Vacuum my Brain and Leave it Alone

It would be relieving if I could just suck out the negative things I see and hear each day and let my mind simply sit there, relaxed. Especially today that ability would make me feel weightless. During my prep. period this morning, I was "initiated" (as my veteran teachers call it). I call it being chewed out over the phone by an irate parent who sees her child as golden when in actuality he cannot tell the truth.

I've met jerks, but this person goes way beyond the "jerk" category. The only word that adequately portrays her is inappropriate, but said perfectly by my mentor teacher. "She's just a B*&%$. Don't think another thing of it." Wish it were that easy.

I'm getting good at dealing with groaning, moaning, negativity, and discipline issues from students. It's completely different, though, when my teaching--thing I spend more time on than cooking real food or getting enough sleep or seeing my husband--is scrutinized and attacked by someone who has no idea and no desire to learn the accurate picture. It's harder to slurp that out of my head and move on. Here's my attempt to do so.

Writing is effective at slurping it out usually, though sometimes it just makes the hurt and anger more concrete. Julie, EmPo, Sister Morgan, Meghan, and any other members of the WC family who are/were teachers--is it sincerely worth it? S.M., I see now why you went back to school to teach college. I'm thinking of doing the same thing. Not because of the teenagers, though. They're surprisingly sweet. I hate the lack of initiative, the lack of responsibility, and the parents who can see no wrong in their sweet "babies."

5 comments:

Julie M said...

This is not a good time for me to be responding to a post like this, because I wondering the same things.
If parents are like this for their 17 year olds, picture how they are for their 7 year olds.

Anyone else have some upbeat, moral boosting advice for the likes of us?

S.Morgan said...

I WISH I had some upbeat advice. But, as Jami said I exited fast and trotted back to the grind, so I could teach college. The parents, bureaucracy, other teachers, government rules, curriculum, etc.--all of it made me feel like I was babysitting instead of teaching. I had similar experiences as Jami's, but the worst was when important people like the Coveys (I student taught at Timpview in Provo) would leave elaborate messages and gifts in each teacher's mailbox right before grades. That's on the other end of the spectrum of gaggy things one puts up with in the present school system. My only advice is to roll with it. Teaching is full of joy here and there, but people will ALWAYS complain. People will always rag on you. Many times the only pat on the back you'll ever get is knowing you've done the best you can do and from the Lord, Himself, in the temple.
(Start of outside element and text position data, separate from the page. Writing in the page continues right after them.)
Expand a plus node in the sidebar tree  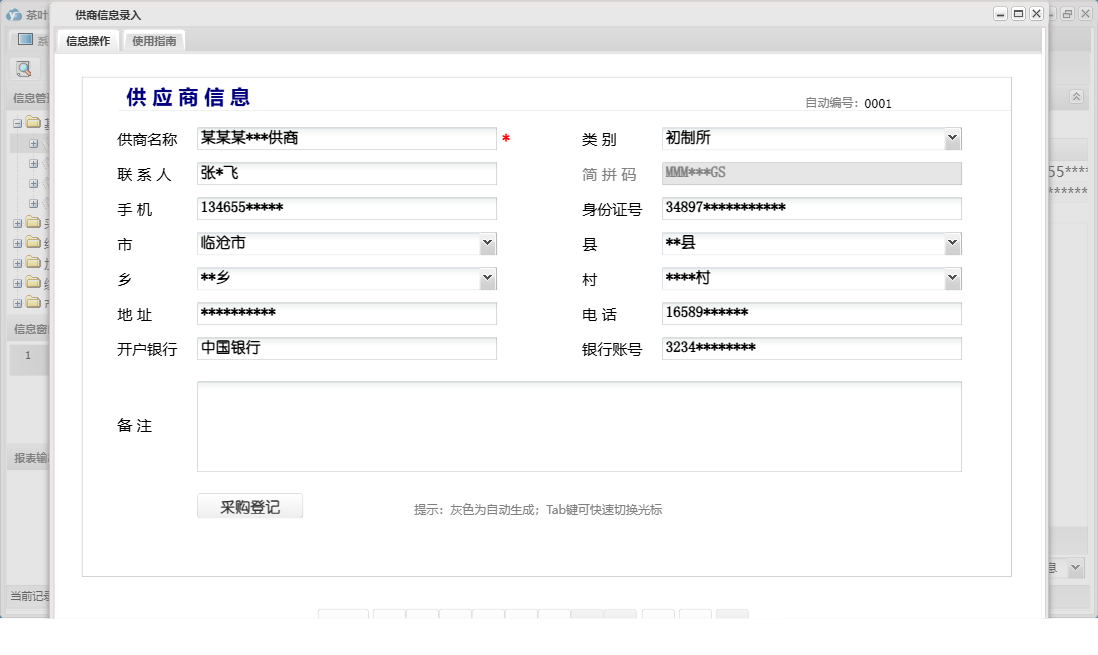click(35, 143)
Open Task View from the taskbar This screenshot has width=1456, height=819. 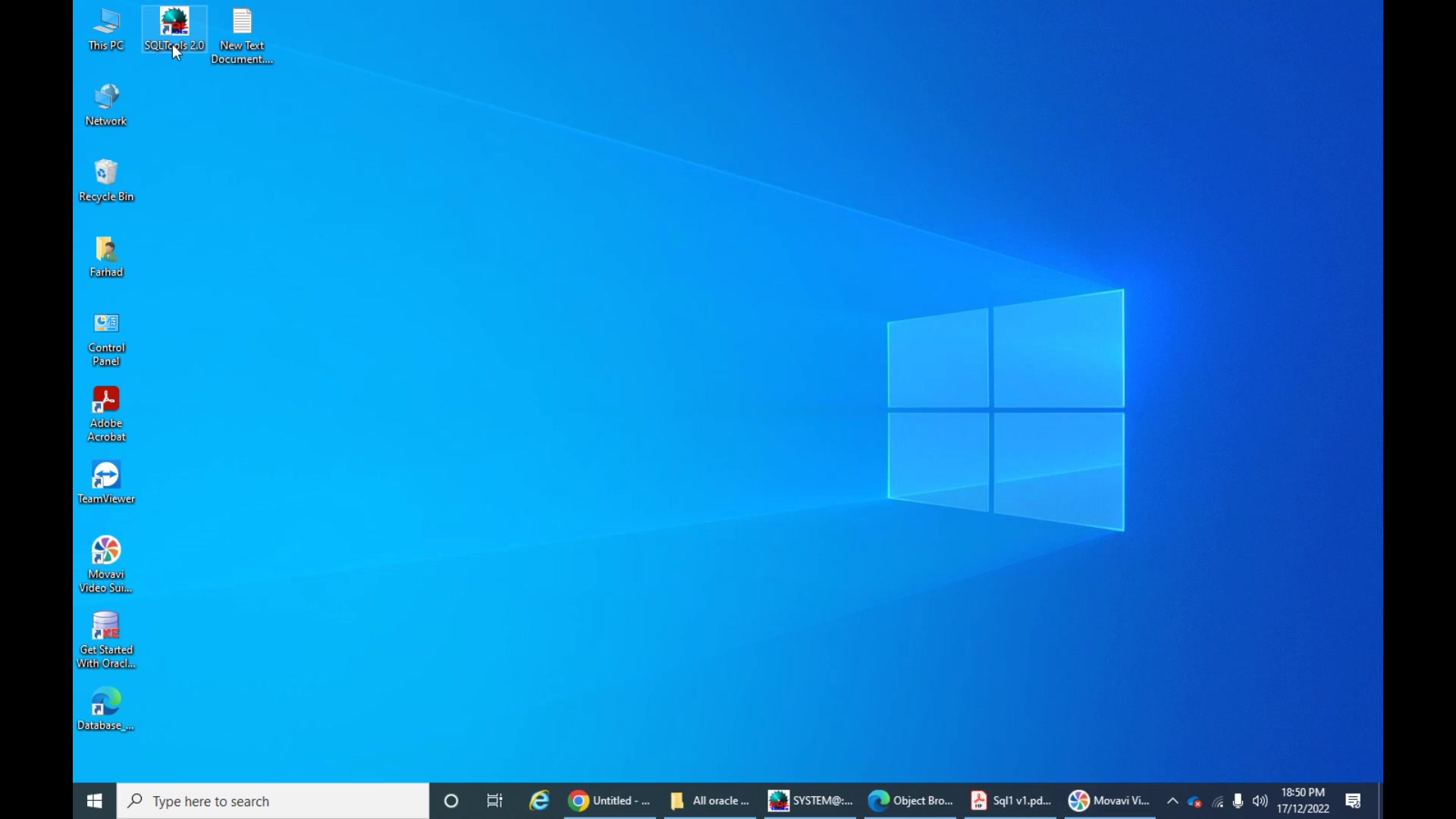(495, 801)
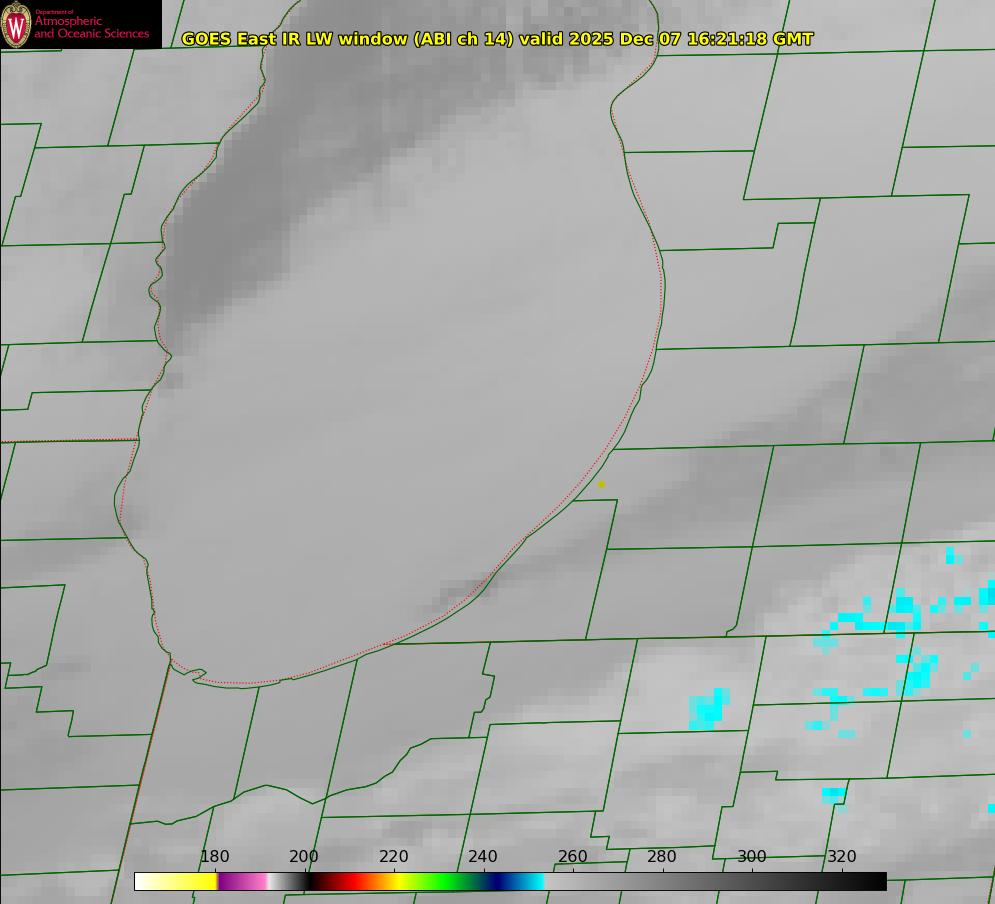
Task: Select the 240 label on colorbar
Action: click(483, 856)
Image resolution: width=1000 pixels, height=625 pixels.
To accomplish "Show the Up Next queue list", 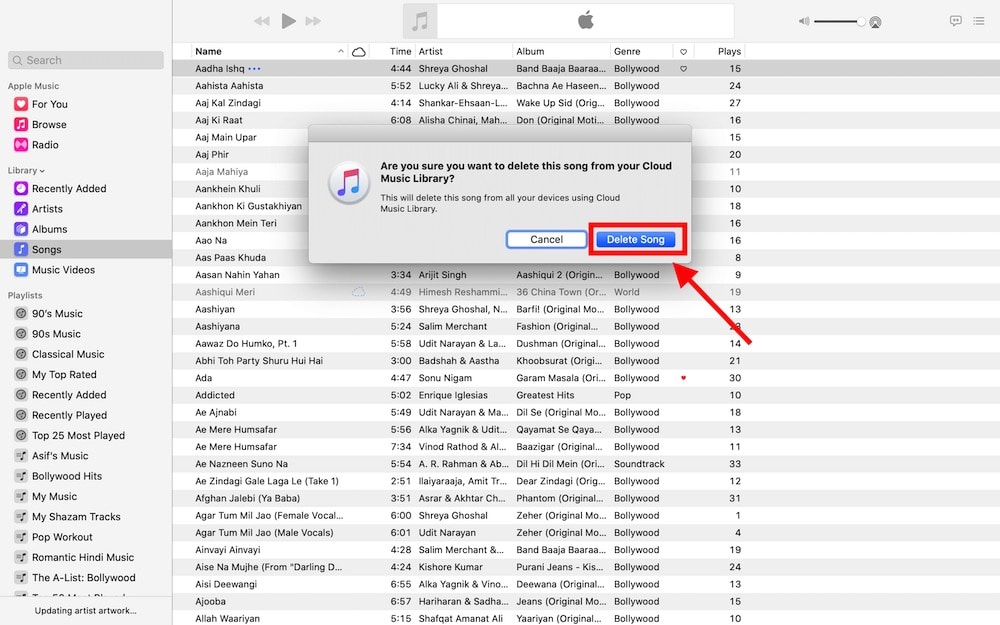I will (978, 20).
And that's the one to fight for. Let the rest go. It's the only thing that counts. In the meantime, He can make your burdens light and would love to do so. On many days--even while driving to BYU-I--these words from Psalms pass through my mind: "The Lord is my Shepard. . . . Thou preparest a table before me in the presence of mine enemies." Ha. I know. Very upbeat, huh?

Julie M said...

Yes, actually. Thank you. I needed to hear that.
I wish I could send you a yellow daisy to express my thanks.

Jami said...

Thanks, Sister Morgan. Funny you mentioned that scripture because a few weeks ago I memorized the hymn, "The Lord is My Shepherd." Often I think the lyrics to myself and take a deep breath. Together, the result is calming and strengthening.

Of all my teachers, I thank you the most, S.M. It gives me strength and hope to think that anyone ever complained about your teaching. It shows how many idiots there really are in this world.